276 in the inbox. (I'd prefer to have 100 or less.) They are waiting to be sorted into over 260 folders! In my work, keeping them gives me records for tracking down and solving problems.
Folders, people. Especially if you're stuck with Outlook, like I am for work. Folders, and then folders within folders. It's all there if you need it. I also recommend Google Desktop, so you can search your own stuff effectively.
For my Gmail personal account, I tag stuff that matters and archive it after it goes past the 50 that show up on one page. Everything else (Facebook reminders, spam, etc) gets deleted. I'm still only using 1% of the storage. Plus they have that new autopilot feature ;)
Once I started using Remember the Milk, I stopped using my email inbox as a to-do list, and it's size went down to under 20 messages. Nowadays the only things filling up my inbox are either emails I want to keep handy for reference or things that have yet to be "tasked" to Remember the Milk...

════════════════════

### Problem 1
According to the comments on email inboxes, why did one writer's inbox drop to under 20 messages? Answer in one to three sentences.
### Problem 2
Carry on the comments on email inboxes from the point where they stop.
The data placed after the comments on email inboxes plays no part in this work.

### Given information

════════════════════

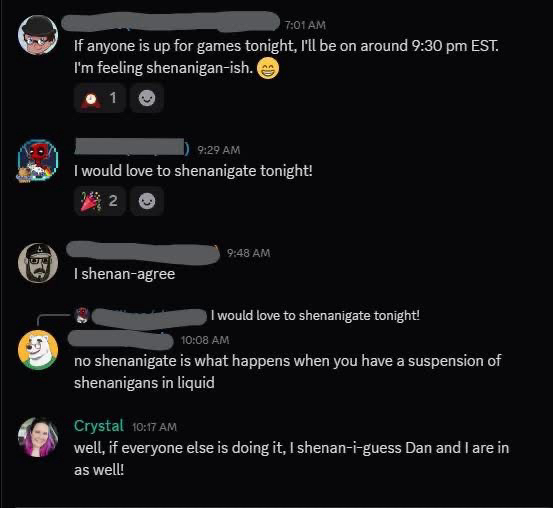Image resolution: width=553 pixels, height=508 pixels.
Task: Click the alarm clock reaction on first message
Action: click(x=100, y=98)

════════════════════

### Task output 1
After starting to use Remember the Milk, the writer stopped treating the email inbox as a to-do list. As a result, the inbox holds only emails kept handy for reference or items not yet "tasked" to Remember the Milk.

### Task output 2
Facebook is overtaking email as the primary means of communication for many people. It's growing at a million people every two days... I now spend as much time checking Facebook as I do checking email.
I'm even thinking of discontinuing our church e-news to put those resources on Facebook. It's much more interactive, and I can be a daily part of people's lives without "spamming" them. Not to mention that we have more FB friends than we do email subscribers.
That being said, it's awful hard to stop any kind of communication once it gets going.